All of which means that Weir's "Master and Commander" is a small miracle: a genuine achievement in literary adaptation. For all its beauty and excitement, there isn't a movie-ish moment in the movie. Every scene demonstrates a restraint and intelligence that accord with the spirit of O'Brian's work.

Perhaps the most important thing to point out to non-initiates is the Aubrey-Maturin books are not precisely "genre fiction," the pejorative term of literary snobbery used to damn even the best detective, science-fiction, western, and romance novels. They are not maritime adventures (in England there are whole sections of bookshops devoted to the genre) like the Hornblower stories of C.S. Forester (although these are underrated and inspired a very good British television series), Dudley Pope, and Alexander Kent. Rather, as Richard Snow wrote in

the New York Times essay that introduced O'Brian to a wider public, these novels are arguably "the best historical fiction ever written."

The maritime setting is extremely important, and the books are full of authentic technical detail comprehensible only to the most educated sailor (O'Brian was steeped in eighteenth-century maritime lore and literature). But they are also works of brilliant imagination. (O'Brian's imagination was so rich, it flowed into his accounts of his own life.) The books are really about the unlikely friendship of two men: a bluff English sea captain named Jack Aubrey, and Dr. Stephen Maturin, a half-Irish, half-Catalan ship's surgeon who is also a brilliant naturalist, a laudanum addict, and a secret agent for the British admiralty. Three things unite this pair: a love of music, a devotion to the war against Bonaparte, and a mutual admiration. The books are considerably less accessible and more learned than most historical fiction. But soon after Norton reissued the series in 1990--to be championed by such writers as Snow, Mark Horowitz, and John Bayley--they began to win a remarkably large audience.

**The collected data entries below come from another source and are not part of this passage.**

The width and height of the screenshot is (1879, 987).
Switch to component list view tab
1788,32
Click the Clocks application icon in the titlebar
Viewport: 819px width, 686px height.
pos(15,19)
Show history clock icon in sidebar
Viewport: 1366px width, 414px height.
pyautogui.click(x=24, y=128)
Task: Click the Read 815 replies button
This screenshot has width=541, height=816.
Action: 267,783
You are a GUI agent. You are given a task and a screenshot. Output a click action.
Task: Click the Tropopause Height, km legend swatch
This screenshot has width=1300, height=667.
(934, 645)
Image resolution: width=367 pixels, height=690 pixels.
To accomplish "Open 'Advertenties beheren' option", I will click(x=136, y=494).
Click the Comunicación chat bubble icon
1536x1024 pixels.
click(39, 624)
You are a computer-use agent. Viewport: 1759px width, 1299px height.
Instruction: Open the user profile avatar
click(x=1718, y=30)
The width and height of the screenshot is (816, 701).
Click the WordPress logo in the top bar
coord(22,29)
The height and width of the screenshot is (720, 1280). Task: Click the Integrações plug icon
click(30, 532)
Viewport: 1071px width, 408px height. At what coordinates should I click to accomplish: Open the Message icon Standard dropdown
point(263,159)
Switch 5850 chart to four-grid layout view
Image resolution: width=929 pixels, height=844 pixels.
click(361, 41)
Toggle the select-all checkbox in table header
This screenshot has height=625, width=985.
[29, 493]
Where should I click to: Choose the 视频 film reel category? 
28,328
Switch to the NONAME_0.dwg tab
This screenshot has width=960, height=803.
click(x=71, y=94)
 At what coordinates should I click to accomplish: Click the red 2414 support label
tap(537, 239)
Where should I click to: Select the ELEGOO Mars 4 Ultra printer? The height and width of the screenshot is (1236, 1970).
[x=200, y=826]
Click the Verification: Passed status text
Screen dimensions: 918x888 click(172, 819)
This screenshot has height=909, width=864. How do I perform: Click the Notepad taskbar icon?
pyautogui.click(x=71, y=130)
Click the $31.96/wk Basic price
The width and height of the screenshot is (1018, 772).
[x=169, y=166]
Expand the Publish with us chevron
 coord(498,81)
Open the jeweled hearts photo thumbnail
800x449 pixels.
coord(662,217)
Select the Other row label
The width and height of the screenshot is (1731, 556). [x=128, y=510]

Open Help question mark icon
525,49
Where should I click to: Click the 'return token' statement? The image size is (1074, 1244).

O'Brian writes in an invented language that sounds like eighteenth-century English--although, as you can tell if you compare it with the language of Smollet and Fielding, it's really a brilliant pastiche composed of slightly archaic vocabulary and syntax interspersed with genuine expressions of the era. One of O'Brian's signature techniques is his eccentric, elastic sense of time, accelerating and slowing down in sometimes unpredictable ways. A teasing charm of the books is the way O'Brian takes the reader in great detail to the beginning of a battle--and then cuts to its aftermath, so that you discover how it all worked out in casual remarks at a gunroom dinner.